Serial Box Combines the Best of TV & Books
Many critics declare that consumers are experiencing a “Golden Age of Television," pointing towards the slew of high-quality programming available on premium channels like HBO, streaming services such as Netflix, and even basic cable. Book publishers may be able to learn a thing or two from how these addictive programs are being made. That’s what Serial Box aims to do, says co-founder Molly Barton: “Serial Box blends what’s cool about TV series (team written, easily digestible episodes, new content every week) with everything that was already great about books (well-crafted stories, talented authors, enjoyable everywhere).” The book publisher is creating original, team-written stories that are released via audio and text each week and over the course of multiple seasons. The startup will release six serials in 2016 and is seeing a growing demand for its serial content. Here Barton explains why she and co-founder Julian Yap created Serial Box and shares her plans for the future.
What problem are you solving?
We want to give people an easy entry point for reading -- 40 minutes of reading (or listening) once a week and you can stay up to date with the water cooler conversation about Bookburners or Tremontaine. It's more fun and more social to read a serial than a novel because of the TV-like cadence of the release. Fans are writing weekly recaps of the episodes -- some in comic form! -- and the audience for our serials is building over the course of the season as word spreads. Because our serials are developed in a writers’ room with a team of talent, and we aren't tied to traditional publishing practices, we can move very quickly (4-5 months) from story idea to publication. Also, the writers’ room can take into consideration fan reactions as they finalize mid- and late season episodes. Our writers are finding this tight feedback loop with readers exciting and creatively inspiring.

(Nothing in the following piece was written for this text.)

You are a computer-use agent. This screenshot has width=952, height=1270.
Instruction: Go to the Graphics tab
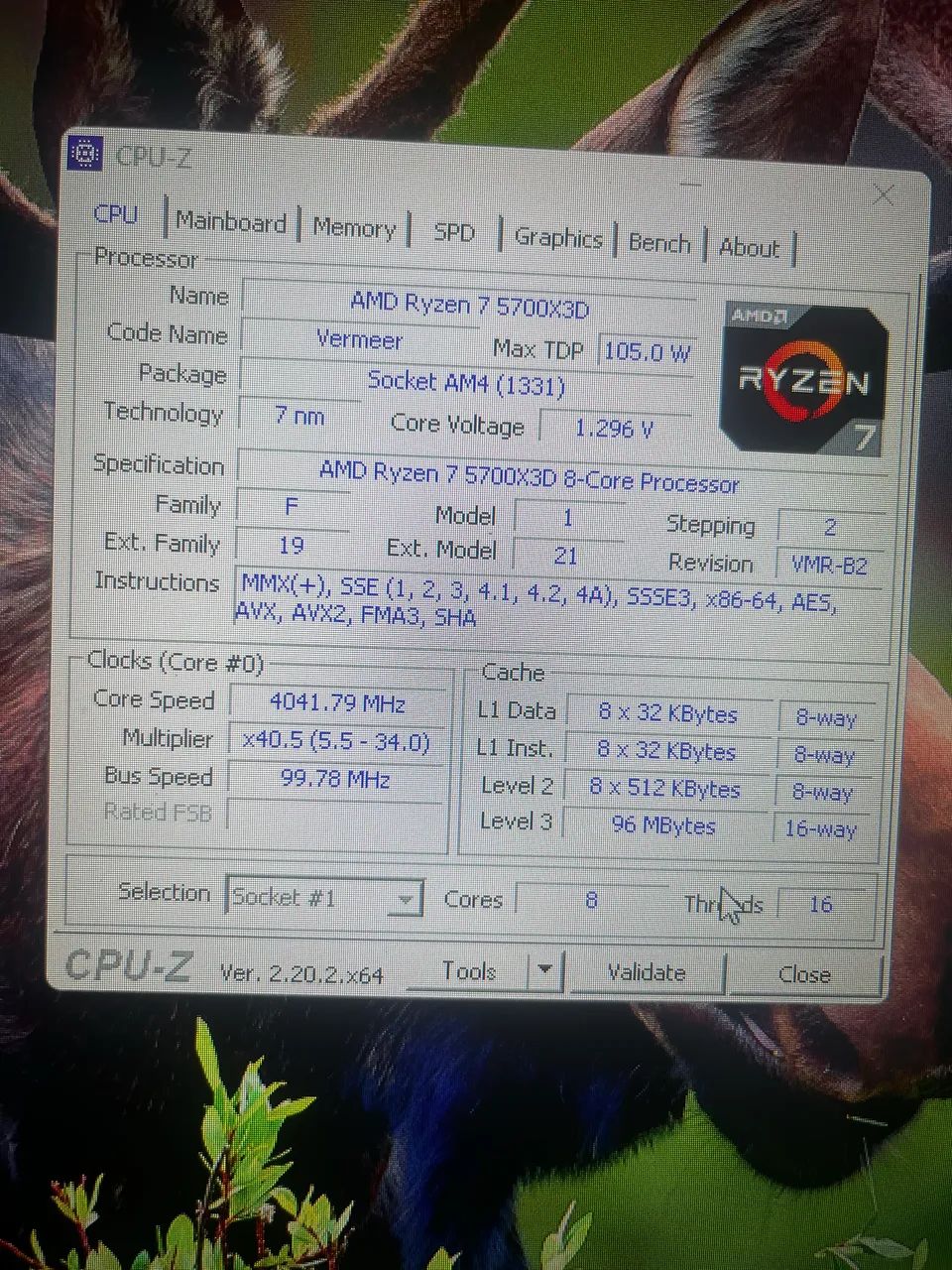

How did you come up with this idea?
Julian Yap and I both had this idea independently of one another -- he from a personal place where he was frustrated that a demanding job meant he was reading much less than he had previously. He noticed he still found time for a few comic books and TV shows and wondered if novels could take some lessons from these other media forms.
I became fixated on serialization while I was global digital director at Penguin. We ran a couple of extremely successful experiments with serialization, and I got really interested in what can happen for a fictional story when you give it three months instead of a couple weeks of attention around the release of a novel. I also simply love the form -- finishing an episode on a Wednesday night and having those characters in the back of my mind until the next Wednesday is a really satisfying experience. Very different from the bedside-table-guilt that often goes along with reading traditional books.
What important trends are you seeing in the publishing industry?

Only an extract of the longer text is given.